Task to complete:
Only lines containing the string "Flat" belong in the answer; find them in the records and copy them.

(Extracted records)
● ● ● ● ●

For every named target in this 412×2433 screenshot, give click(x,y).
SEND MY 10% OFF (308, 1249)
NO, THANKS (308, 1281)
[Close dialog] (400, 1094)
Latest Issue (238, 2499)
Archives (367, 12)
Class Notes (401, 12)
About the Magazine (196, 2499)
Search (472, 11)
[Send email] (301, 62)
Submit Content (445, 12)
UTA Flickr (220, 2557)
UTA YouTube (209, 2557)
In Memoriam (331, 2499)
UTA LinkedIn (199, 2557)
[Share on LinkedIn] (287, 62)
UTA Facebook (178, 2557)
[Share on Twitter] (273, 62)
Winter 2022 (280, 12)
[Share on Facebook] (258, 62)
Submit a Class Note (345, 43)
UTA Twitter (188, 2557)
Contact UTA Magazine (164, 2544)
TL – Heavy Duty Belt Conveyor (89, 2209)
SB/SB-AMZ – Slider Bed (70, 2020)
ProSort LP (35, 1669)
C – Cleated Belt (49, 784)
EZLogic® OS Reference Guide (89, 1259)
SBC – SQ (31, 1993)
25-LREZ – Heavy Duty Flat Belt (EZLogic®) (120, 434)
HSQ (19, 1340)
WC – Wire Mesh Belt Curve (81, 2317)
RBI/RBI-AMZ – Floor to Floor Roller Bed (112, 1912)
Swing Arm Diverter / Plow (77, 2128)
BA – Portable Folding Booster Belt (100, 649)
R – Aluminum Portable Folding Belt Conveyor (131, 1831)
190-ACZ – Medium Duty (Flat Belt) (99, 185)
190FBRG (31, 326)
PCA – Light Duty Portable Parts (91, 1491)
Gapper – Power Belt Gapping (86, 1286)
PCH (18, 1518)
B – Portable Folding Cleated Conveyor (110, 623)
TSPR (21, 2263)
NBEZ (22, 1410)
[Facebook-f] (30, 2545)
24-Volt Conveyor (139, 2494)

● ● ● ● ●

Response area:
25-LREZ – Heavy Duty Flat Belt (EZLogic®) (120, 434)
190-ACZ – Medium Duty (Flat Belt) (99, 185)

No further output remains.